313 So. 2d 52 | Fla. Dist. Ct. App. | 1975
Lead Opinion
Appellant-defendant, Buell Leon Brown, III, appeals a judgment adjudging him
On January 21, 1974, officers of the Orlando Police Department stopped an automobile, in which the defendant was riding as a passenger, for exceeding the speed limit. While issuing a citation to the driver of the automobile, Officer Douglas observed marijuana seeds in plain view on the floorboard and front seat of the automobile. Officer Oestrich, upon notification by Officer Douglas that marijuana seeds were seen in the automobile, patted down the passenger, and told the passenger to take off his boots. A search of the passenger’s boots revealed approximately twenty grams of marijuana. The defendant-passenger was then placed under arrest.
The defendant was charged by information with possession of marijuana in excess of five grams. Prior to trial, the defendant moved the court to suppress the marijuana found on his person by Officer Oestrich. After hearing argument on the motion, the trial court entered an order denying the defendant’s motion to suppress. The defendant then entered a plea of nolo con-tendere to the charge of possession of marijuana in excess of five grams expressly reserving his right to appeal the order denying the motion to suppress. The trial court adjudged the defendant guilty, and sentenced him to six’months to five years in prison. It is from this judgment and sentence that the defendant appeals.
The sole question presented for our determination in this appeal is whether there existed probable cause for the warrantless search of the defendant.
An exception to the requirement that a police offficer obtain a search warrant prior to the search of an individual’s person arises where the officer has probable cause to believe that he will there find in-strumentalities oj a crime or evidence pertaining to a crime and where exigent circumstances lie making it impractical for the officer to obtain a warrant. Probable cause exists where the facts and circumstances within the police officer’s knowledge and of which he has reasonably trustworthy information are sufficient within themselves to warrant a man of reasonable caution in the belief that an offense has been or is being committed. Carroll v. United States, 267 U.S. 132, 45 S.Ct. 280, 69 L.Ed. 543 (1925).
Turning to the instant case, we are of the opinion that Officer Oestrich did not have probable cause for the warrantless search of the defendant.

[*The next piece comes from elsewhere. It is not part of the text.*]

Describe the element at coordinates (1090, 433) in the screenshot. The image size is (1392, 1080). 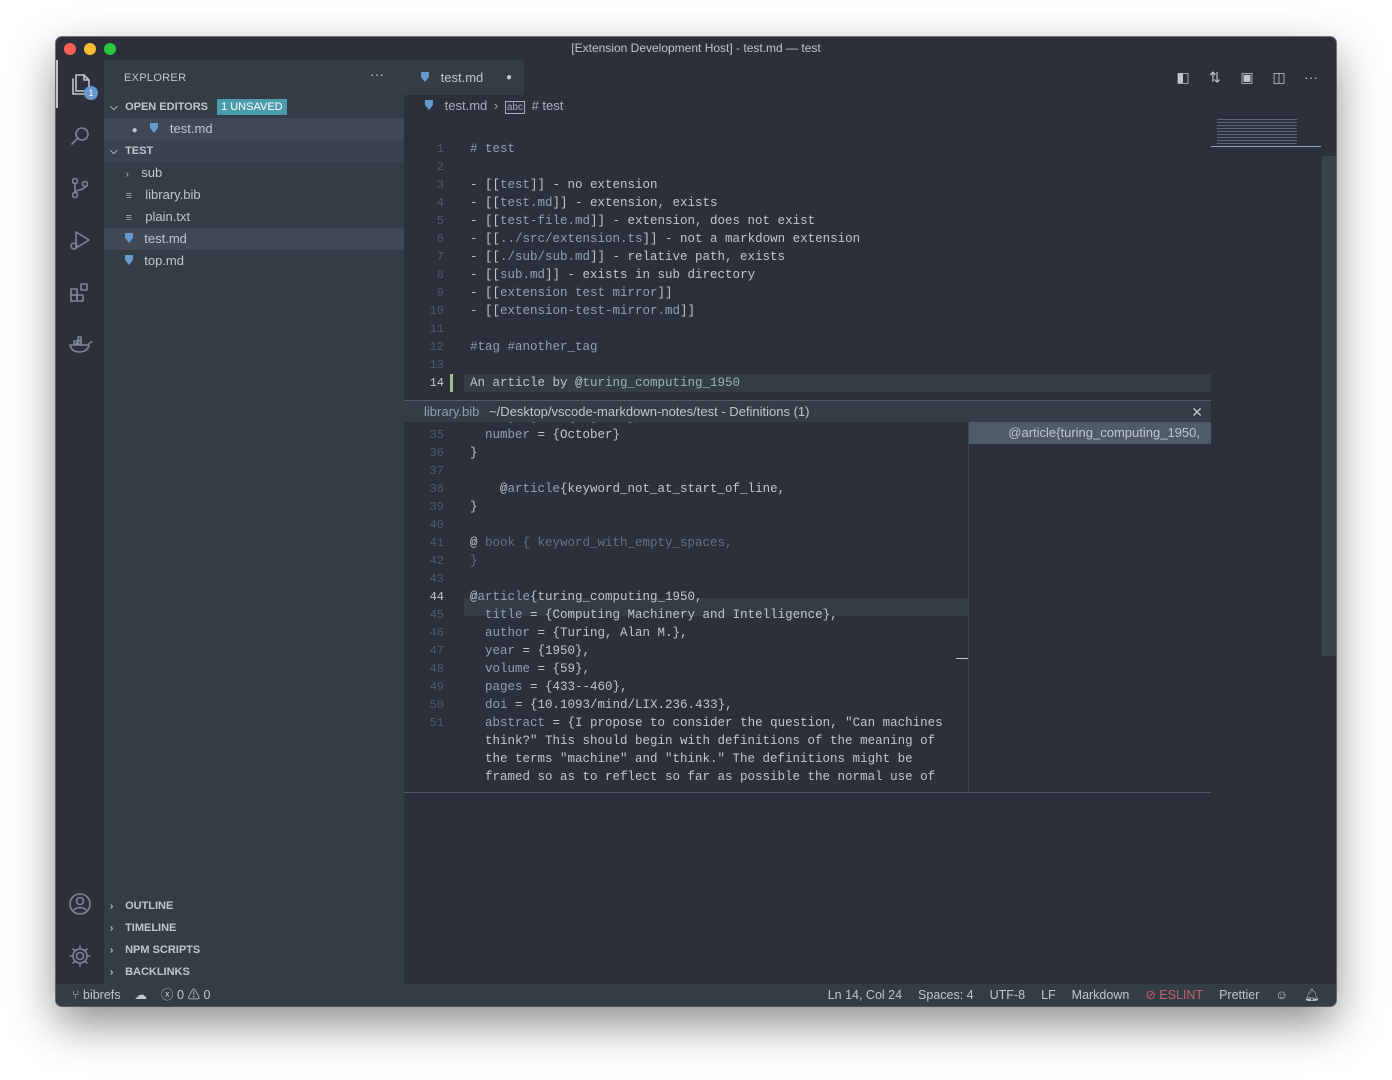
I see `peek-reference-item: @article{turing_computing_1950,` at that location. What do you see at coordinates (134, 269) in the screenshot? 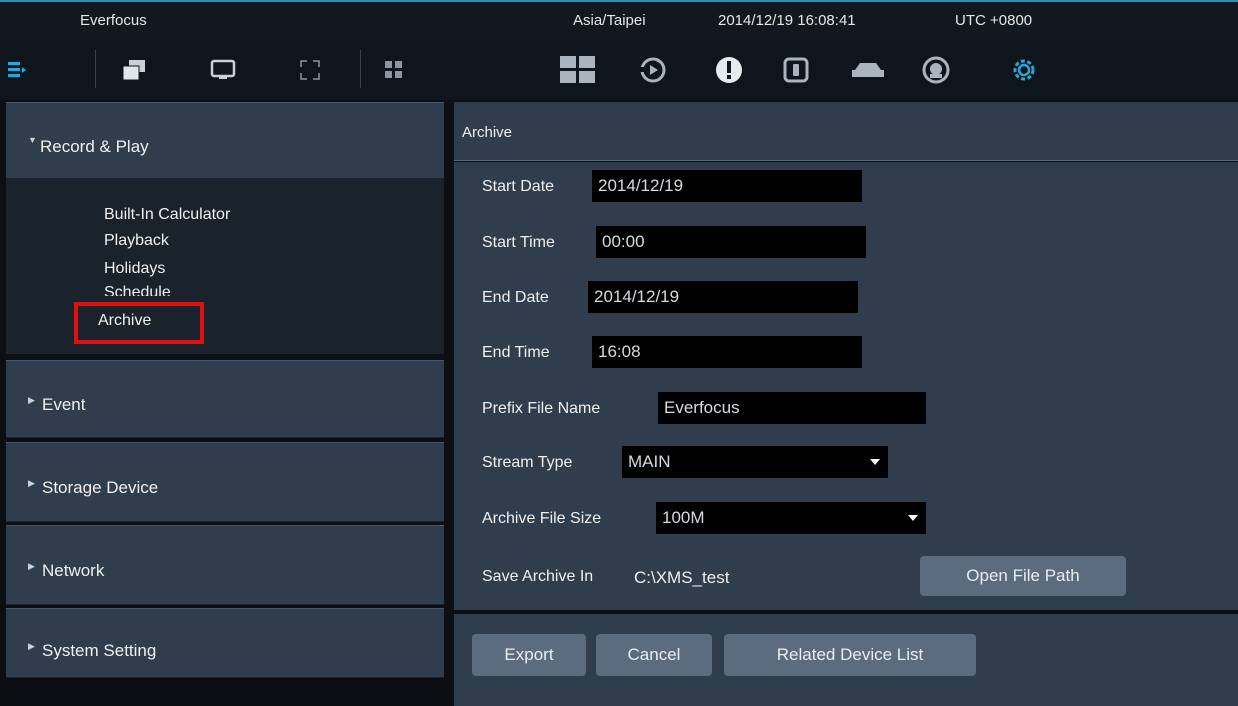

The only fact relevant to the probable cause issue within the officer’s knowledge at the time he conducted the search of the defendant was that marijuana seeds were present on the floorboard and on the front seat of the automobile in which the defendant was riding as a passenger. Officer Oestrich had absolutely no knowledge of how or when the marijuana seeds were brought into the automobile, and had no knowledge that the defendant was aware of the presence of the marijuana seeds. Under these circumstances, a man of reasonable caution would not be warranted in believing that the defendant possessed marijuana. Therefore, the trial court’s order denying the defendant’s motion to suppress the marijuana was erroneous.
Accordingly, the judgment and sentence herein appealed is reversed and the cause remanded for further proceedings consistent with the views herein expressed.
Reversed and remanded.
Dissenting Opinion
(dissenting):
I respectfully dissent and would affirm.
The agreed and briefed appellate question before us is whether there was probable cause to search the defendant without a warrant.
*54 The record reveals these facts:
1. Police officer observed a vehicle exceeding the speed limit. Defendant was a passenger therein.
2. The officer stopped the vehicle and issued a citation to the driver.
3. The officer observed marijuana seeds and a roach within the car in plain view.
4. Defendant was searched and marijuana was found in his right boot.
5. Defendant was then arrested.
It is my view that the foregoing facts are sufficient to warrant a prudent man’s believing that a criminal offense has been, or is being, committed. The trial court so ruled' and I would affirm upon authority of Gispert v. State, 118 So.2d 596 (2d DCA Fla.1960). See, State v. Profera, 239 So.2d 867 (4th DCA Fla. 1972).